The bill wants to punish those who “intentionally access or cause access to be made to an electronic system of a motor vehicle to destroy willfully, damage, impair, alter or gain unauthorized control of the motor vehicle.”
Unfortunately, the proposition is so poorly written that it might cause unfortunate punishments to those who are working in the tuning industry.
If you look closely at the words used in the bill, like those quoted above, one could be sentenced for adding an aftermarket multimedia unit, or for other improvements, like flashing an ECU.
While the intentions of the proposed law are right, and the purpose is to eliminate potentially malicious car hackers, the bill can be interpreted against those who modify cars.

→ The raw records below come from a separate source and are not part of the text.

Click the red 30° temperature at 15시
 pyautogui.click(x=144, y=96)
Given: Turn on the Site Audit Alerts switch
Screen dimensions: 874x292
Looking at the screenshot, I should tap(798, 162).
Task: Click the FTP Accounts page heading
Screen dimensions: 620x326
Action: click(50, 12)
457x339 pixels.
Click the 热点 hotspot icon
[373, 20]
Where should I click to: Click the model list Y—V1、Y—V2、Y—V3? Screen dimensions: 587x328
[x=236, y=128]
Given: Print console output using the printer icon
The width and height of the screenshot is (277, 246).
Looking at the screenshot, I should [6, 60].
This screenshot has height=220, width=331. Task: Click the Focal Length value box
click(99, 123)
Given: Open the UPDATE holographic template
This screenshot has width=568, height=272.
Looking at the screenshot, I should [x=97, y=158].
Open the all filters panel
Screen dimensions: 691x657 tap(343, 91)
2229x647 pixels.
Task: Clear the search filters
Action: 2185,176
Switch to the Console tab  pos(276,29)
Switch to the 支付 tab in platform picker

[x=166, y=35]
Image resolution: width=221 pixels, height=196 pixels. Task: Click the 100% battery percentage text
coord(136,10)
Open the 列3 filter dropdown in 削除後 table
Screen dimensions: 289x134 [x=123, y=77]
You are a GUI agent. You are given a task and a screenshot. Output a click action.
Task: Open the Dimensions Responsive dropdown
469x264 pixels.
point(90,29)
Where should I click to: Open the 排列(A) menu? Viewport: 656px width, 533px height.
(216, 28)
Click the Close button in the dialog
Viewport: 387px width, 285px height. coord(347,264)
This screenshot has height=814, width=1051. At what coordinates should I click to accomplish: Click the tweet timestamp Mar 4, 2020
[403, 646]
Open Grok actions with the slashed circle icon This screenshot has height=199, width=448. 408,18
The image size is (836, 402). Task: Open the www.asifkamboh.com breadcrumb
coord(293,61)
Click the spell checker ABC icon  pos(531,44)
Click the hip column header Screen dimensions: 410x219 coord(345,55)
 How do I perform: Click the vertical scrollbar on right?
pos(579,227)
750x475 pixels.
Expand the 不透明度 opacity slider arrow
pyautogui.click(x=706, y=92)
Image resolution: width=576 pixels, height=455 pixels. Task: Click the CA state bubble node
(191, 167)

As CNET’s Roadshow notes, the people who “hacked” Tesla’s API to implement voice commands to the Model S’s “Summon” feature could go to jail if this law were approved in its current form.
Car hacking is certainly a potential danger, but introducing hastily-written legislation to forbid it could lead to more severe hazards for the automotive industry. As the prohibition has proved, forbidding something does not stop the phenomenon, and having your car hacked could still be a possibility over the years, even with such legislature.
Meanwhile, we hope Michigan legislators will think further on the path of preventing hackers from accessing cars and drawing up an improved draft. Instead of just forbidding the tampering of vehicles, as the current proposition would do, legislators might just outlaw “hacking” cars to cause harm to others, as logic would usually dictate to those with good intentions.